» TASK DESCRIPTION: Return word for word every line from the start of the records through the line holding "pyautogui.click(x=1093, y=16)", both ends included. Leave the pictures out of your answer.

» SUPPLIED DATA:
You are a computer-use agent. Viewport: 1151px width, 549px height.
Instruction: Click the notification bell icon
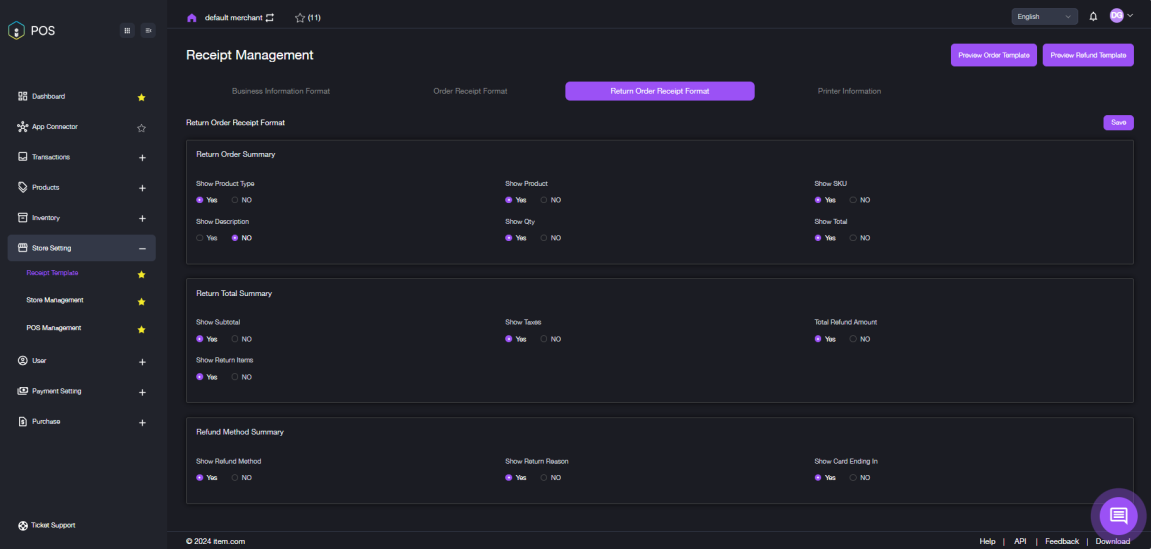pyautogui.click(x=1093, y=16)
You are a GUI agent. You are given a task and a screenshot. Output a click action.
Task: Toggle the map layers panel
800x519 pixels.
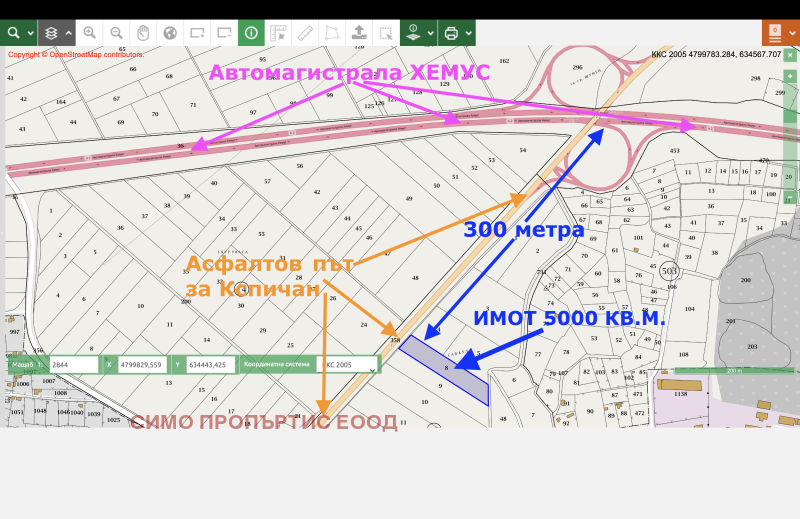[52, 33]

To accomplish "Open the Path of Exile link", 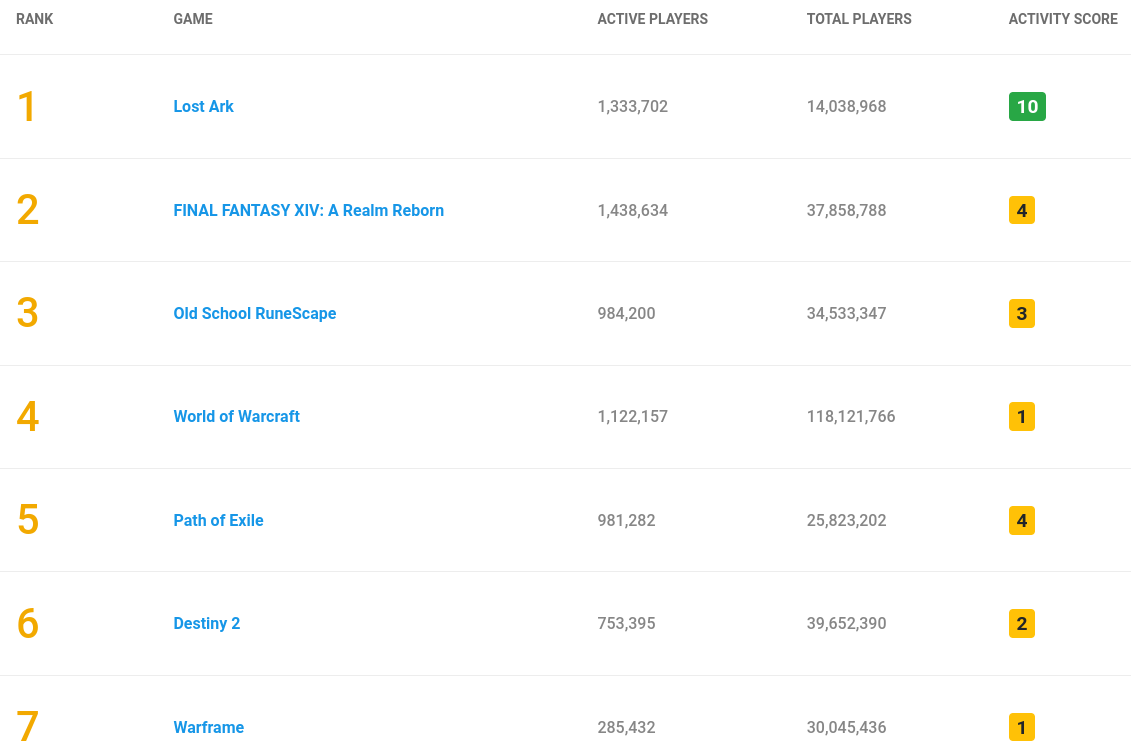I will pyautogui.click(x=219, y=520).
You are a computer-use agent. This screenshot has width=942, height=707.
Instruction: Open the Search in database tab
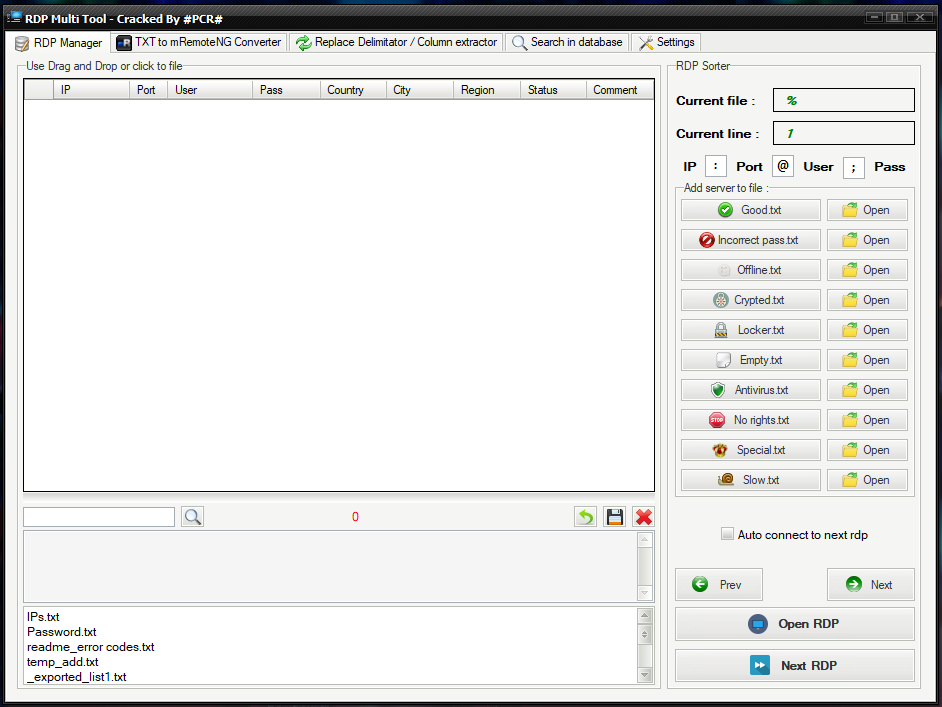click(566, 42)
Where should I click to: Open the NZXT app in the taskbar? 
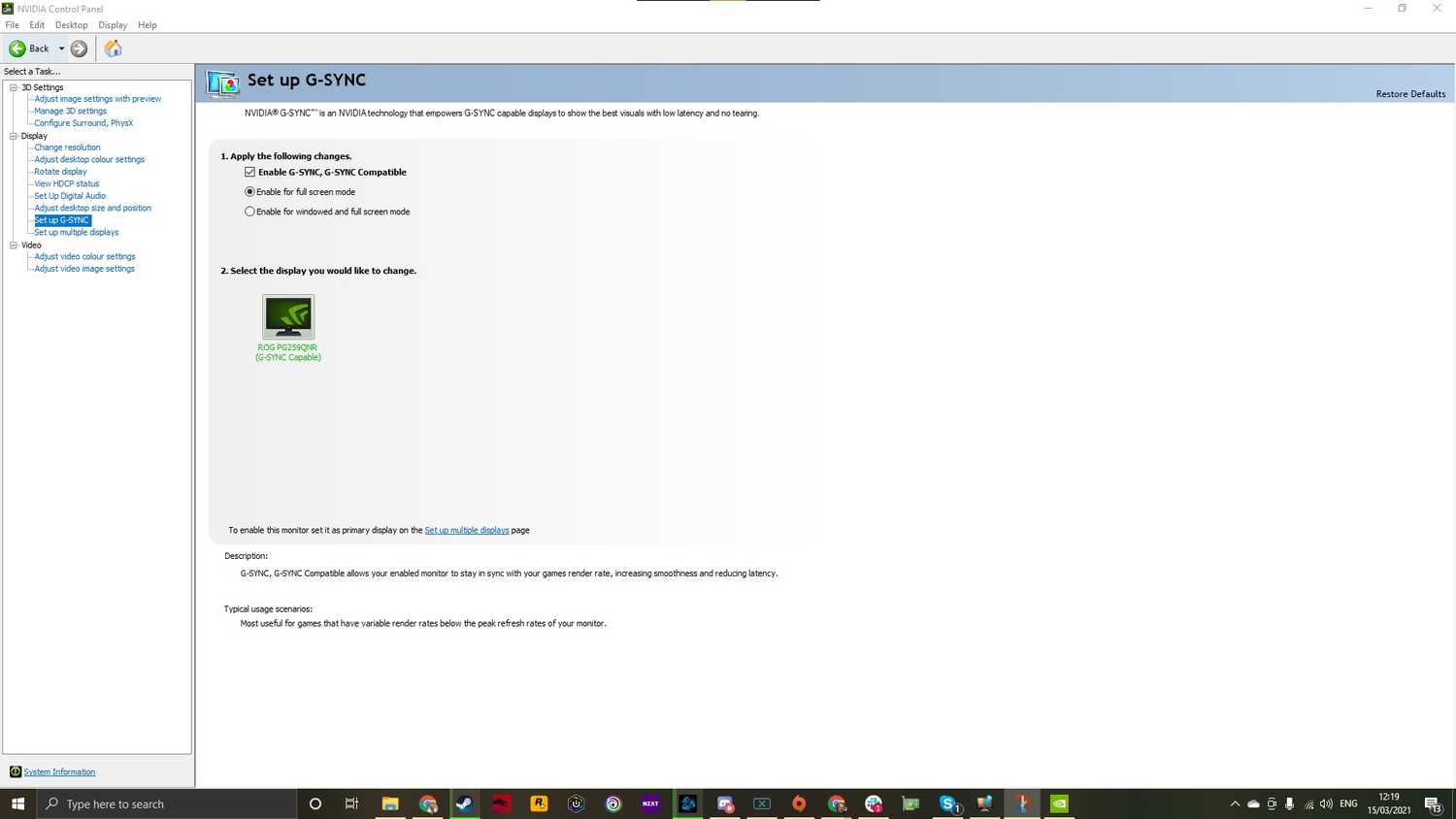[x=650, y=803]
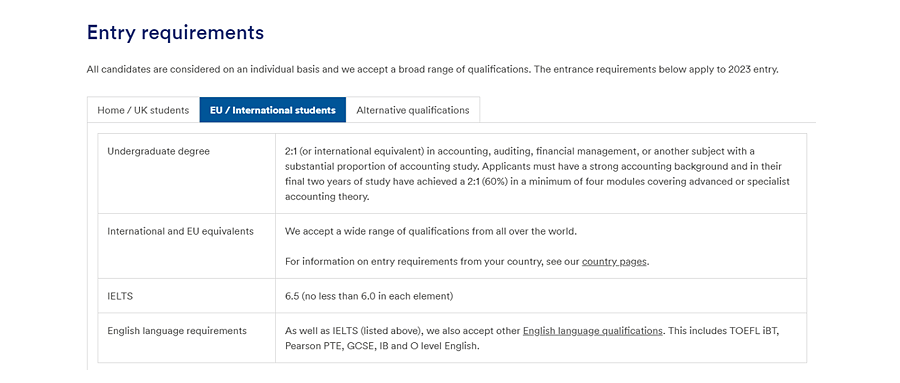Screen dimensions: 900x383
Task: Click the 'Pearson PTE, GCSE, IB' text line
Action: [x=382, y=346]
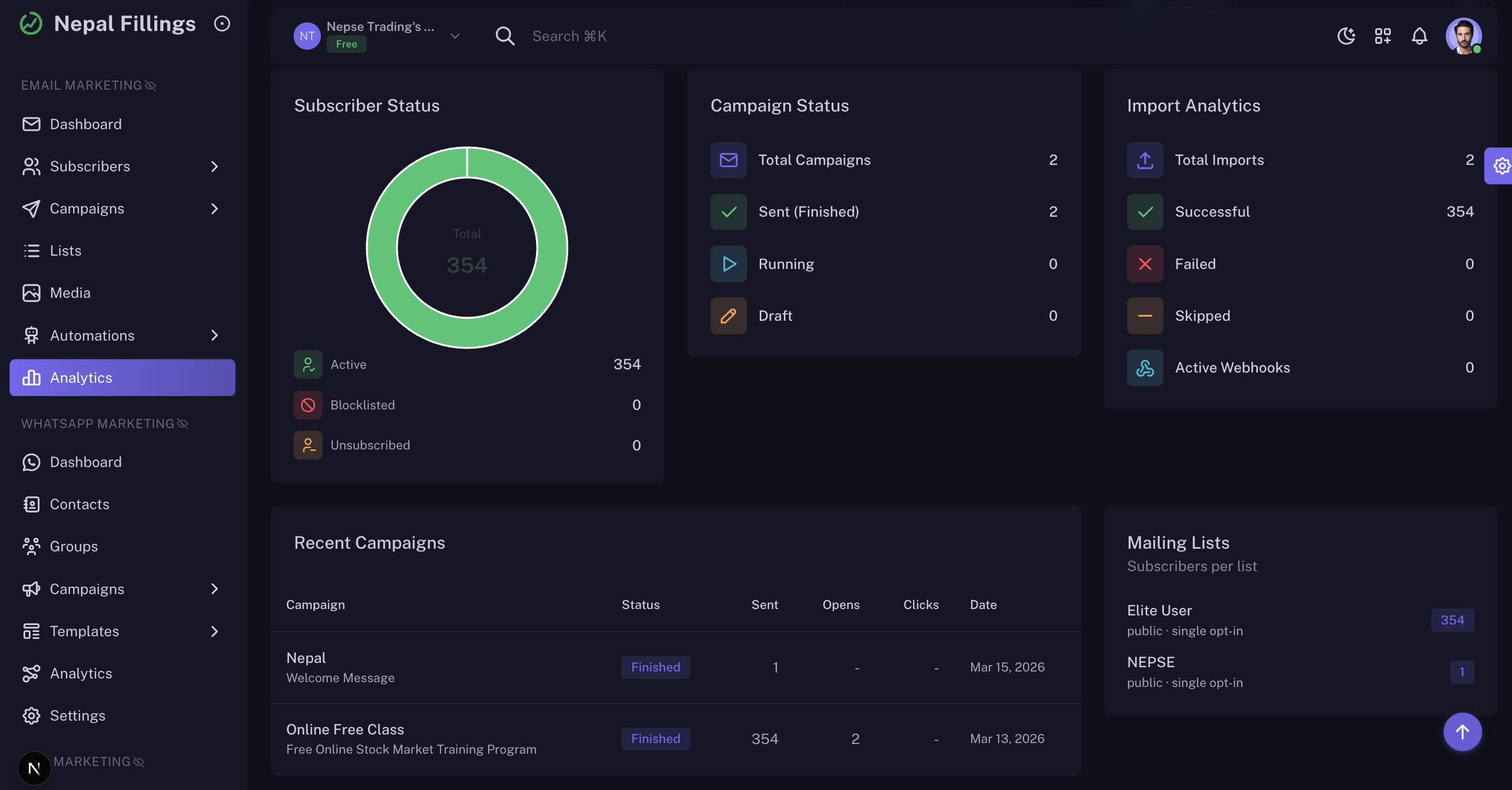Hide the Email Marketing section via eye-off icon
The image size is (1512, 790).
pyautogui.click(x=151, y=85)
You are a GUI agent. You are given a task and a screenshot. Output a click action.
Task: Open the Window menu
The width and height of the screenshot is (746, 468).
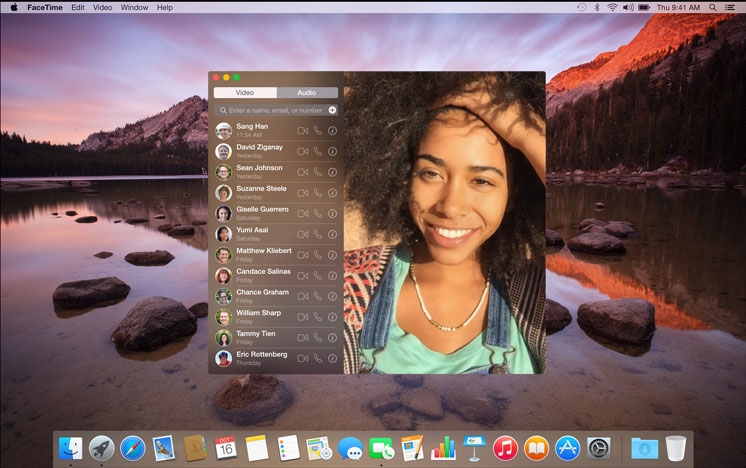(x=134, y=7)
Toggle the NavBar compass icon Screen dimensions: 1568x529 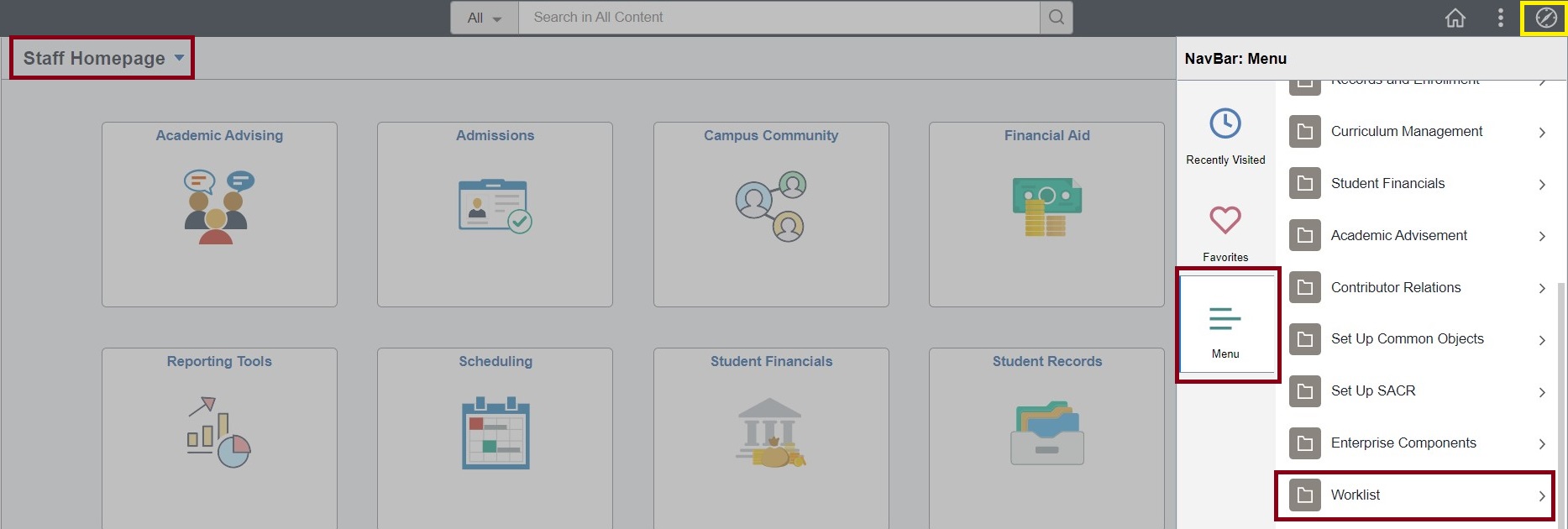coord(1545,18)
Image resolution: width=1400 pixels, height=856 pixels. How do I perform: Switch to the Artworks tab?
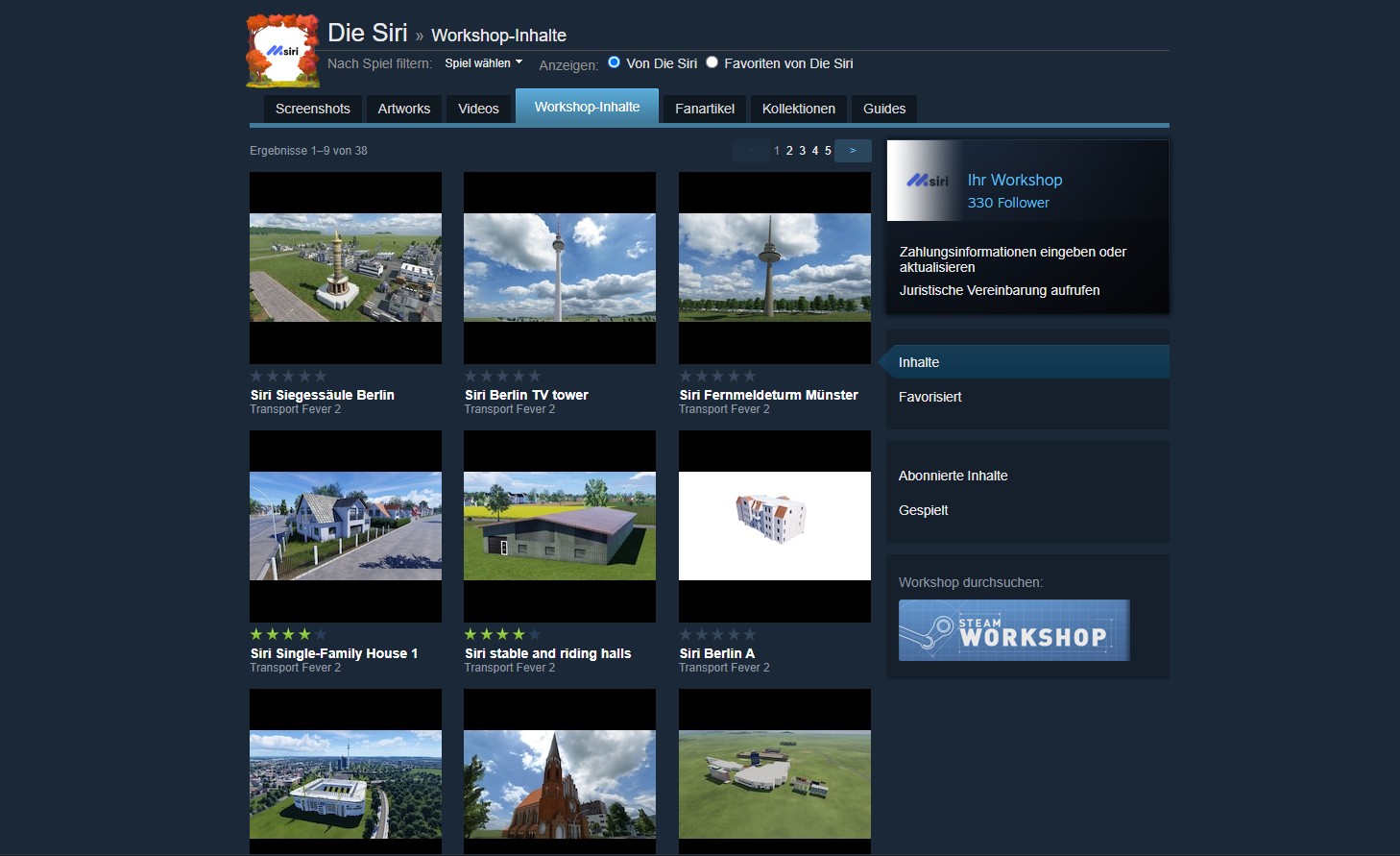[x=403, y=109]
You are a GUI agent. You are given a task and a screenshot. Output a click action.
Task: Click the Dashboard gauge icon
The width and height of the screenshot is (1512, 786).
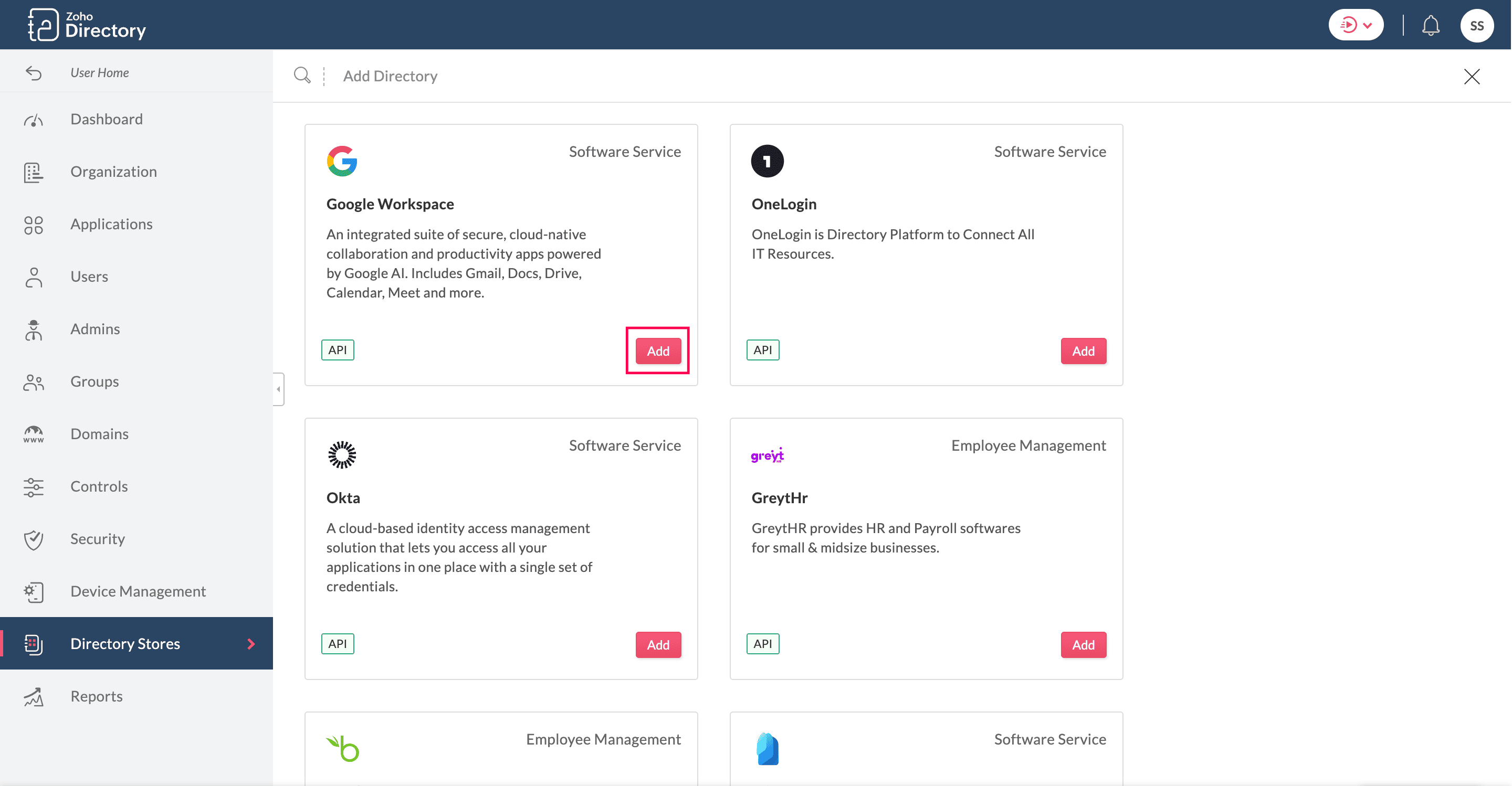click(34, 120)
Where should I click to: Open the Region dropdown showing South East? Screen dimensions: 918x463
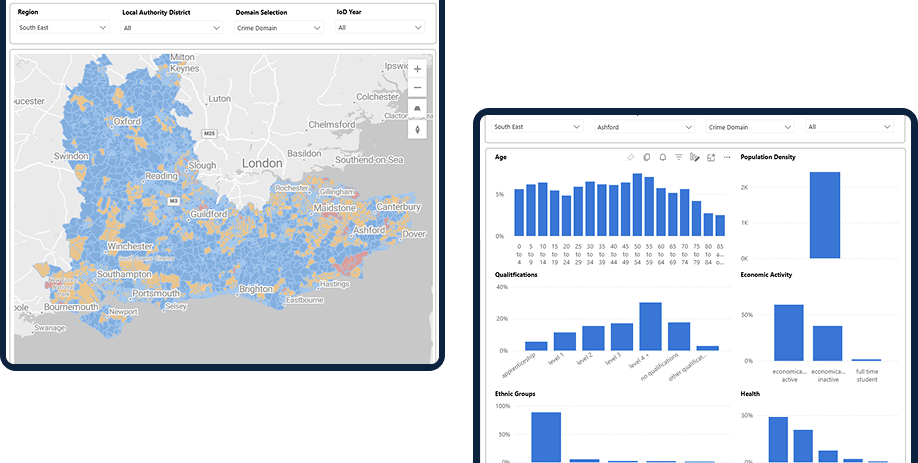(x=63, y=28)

» SOLVED PROBLEM:
You are a computer-use agent. Viewport: 1151px width, 549px height.
Instruction: Click the notification bell icon
pyautogui.click(x=1093, y=16)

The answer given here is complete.